* What is being asked:
Copying rule for the data below: take the line containing "At what coordinates" and every line after it to the end, exactly, and drop all pictures.

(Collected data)
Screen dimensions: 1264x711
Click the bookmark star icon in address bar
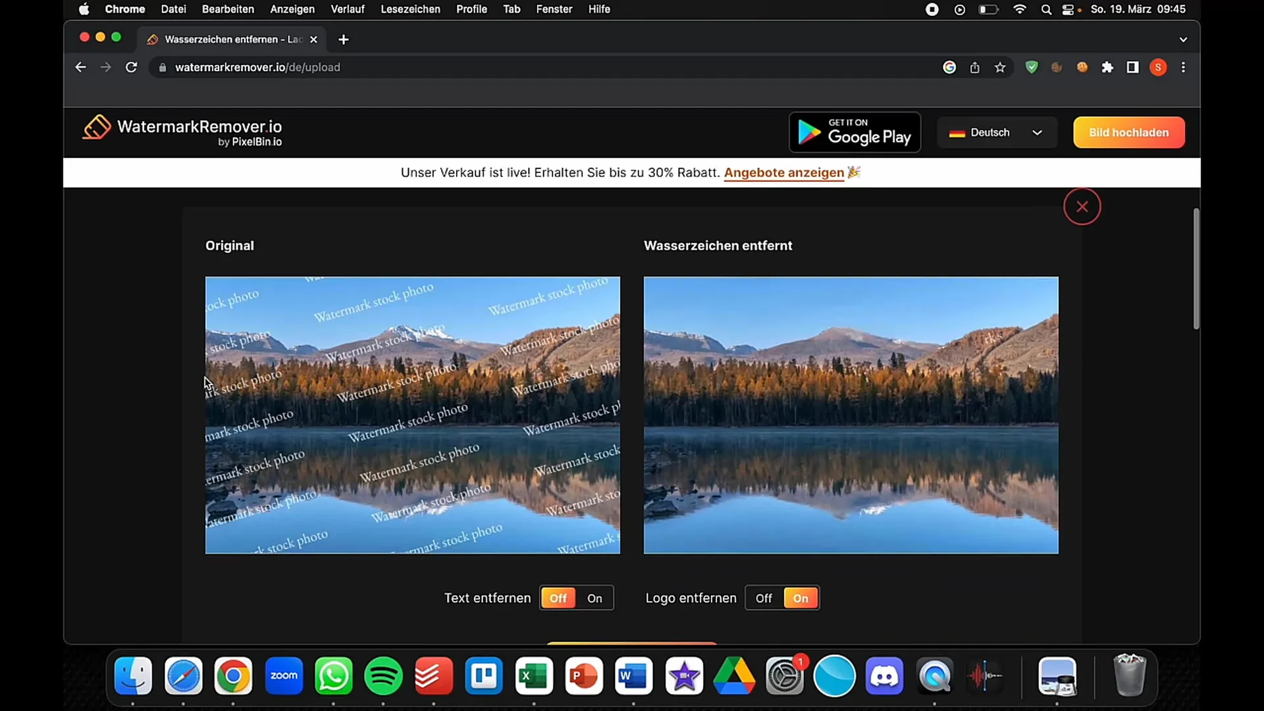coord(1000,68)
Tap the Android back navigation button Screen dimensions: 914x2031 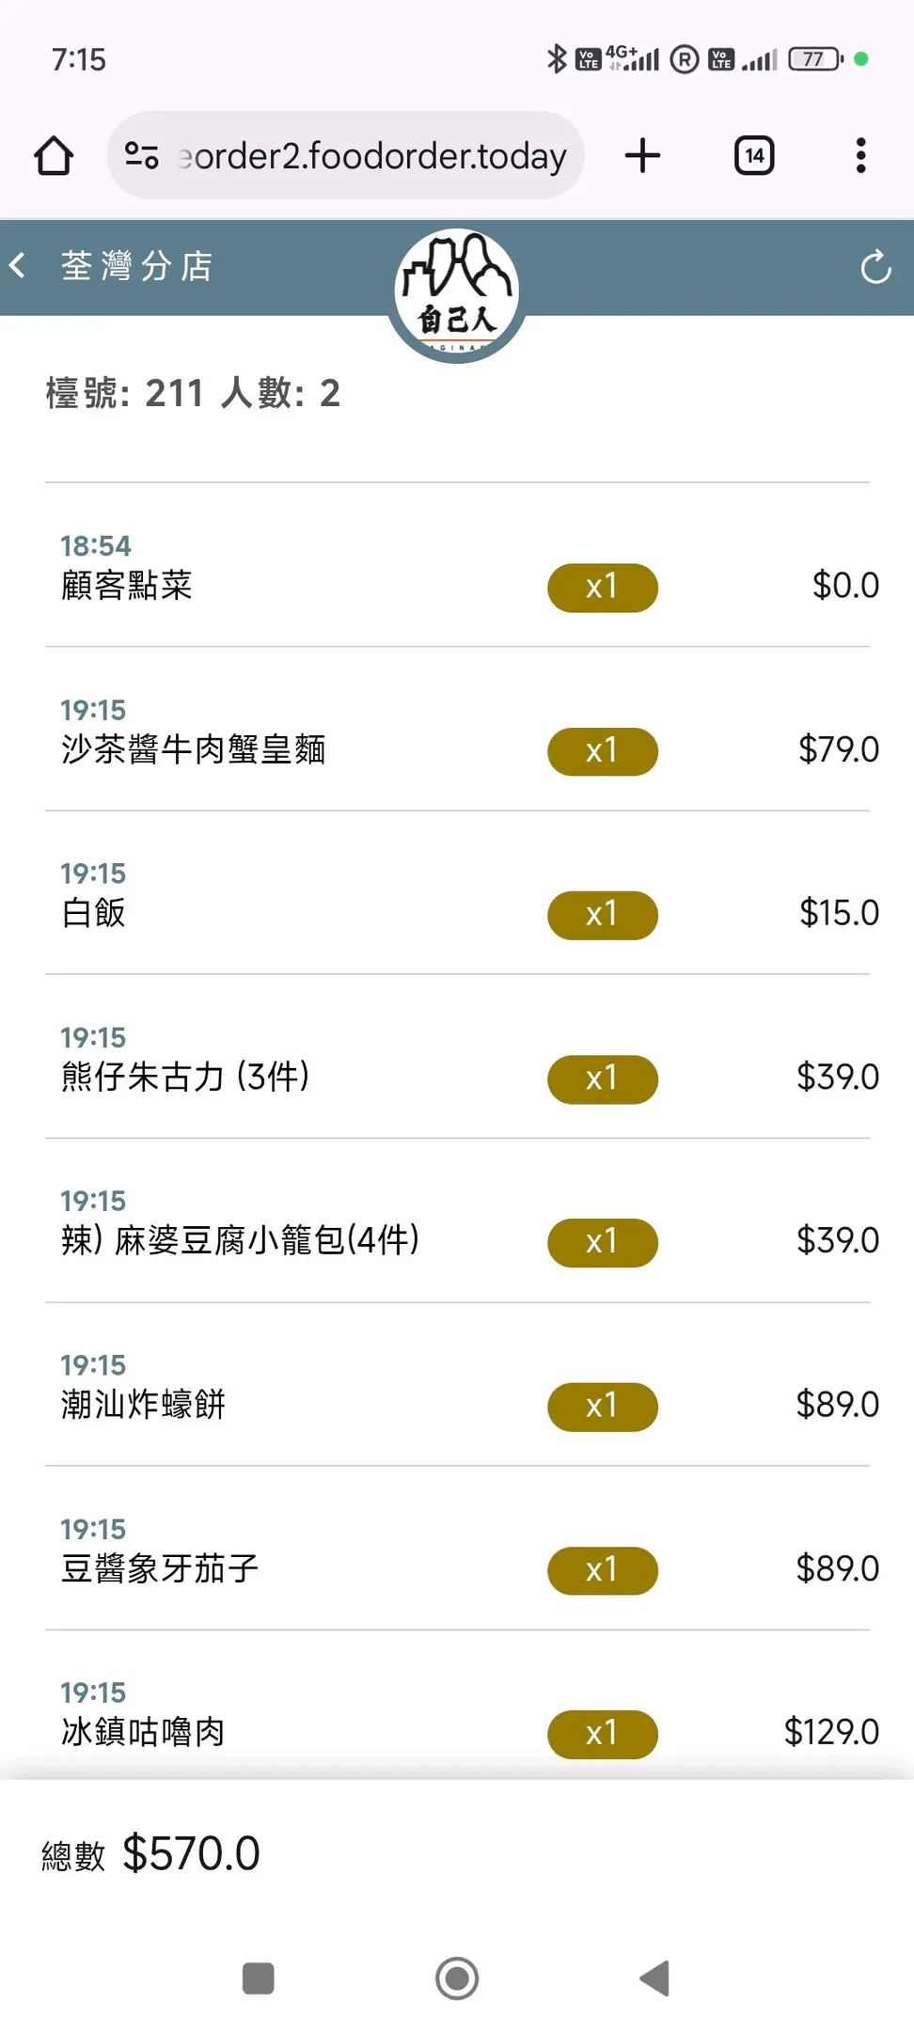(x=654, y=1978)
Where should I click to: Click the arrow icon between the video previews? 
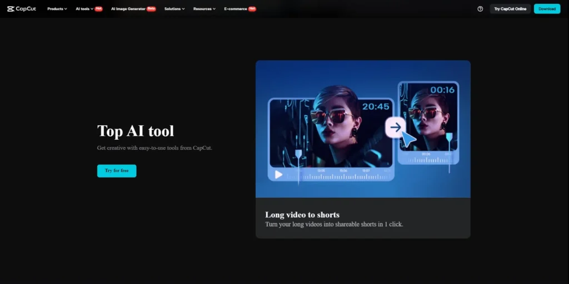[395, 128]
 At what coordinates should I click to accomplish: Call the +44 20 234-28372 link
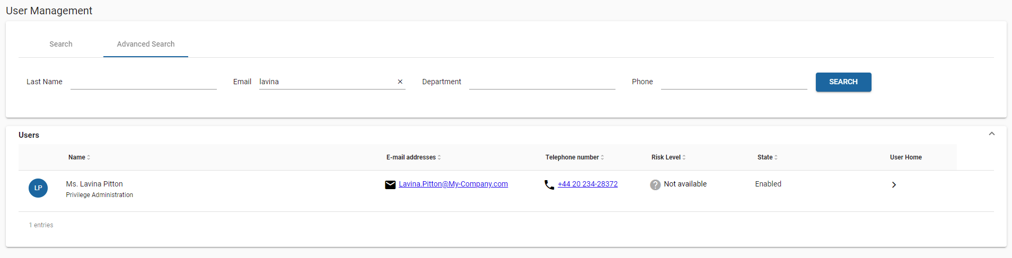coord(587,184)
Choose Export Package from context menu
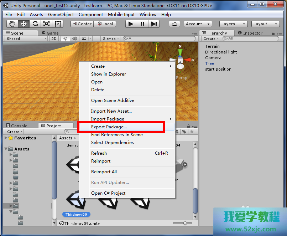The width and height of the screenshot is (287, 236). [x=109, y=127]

* Written solution:
 At what coordinates should I click to accomplish: Call the +44 20 234-28372 link
coord(587,184)
Choose Export Package from context menu
The width and height of the screenshot is (287, 236). [x=109, y=127]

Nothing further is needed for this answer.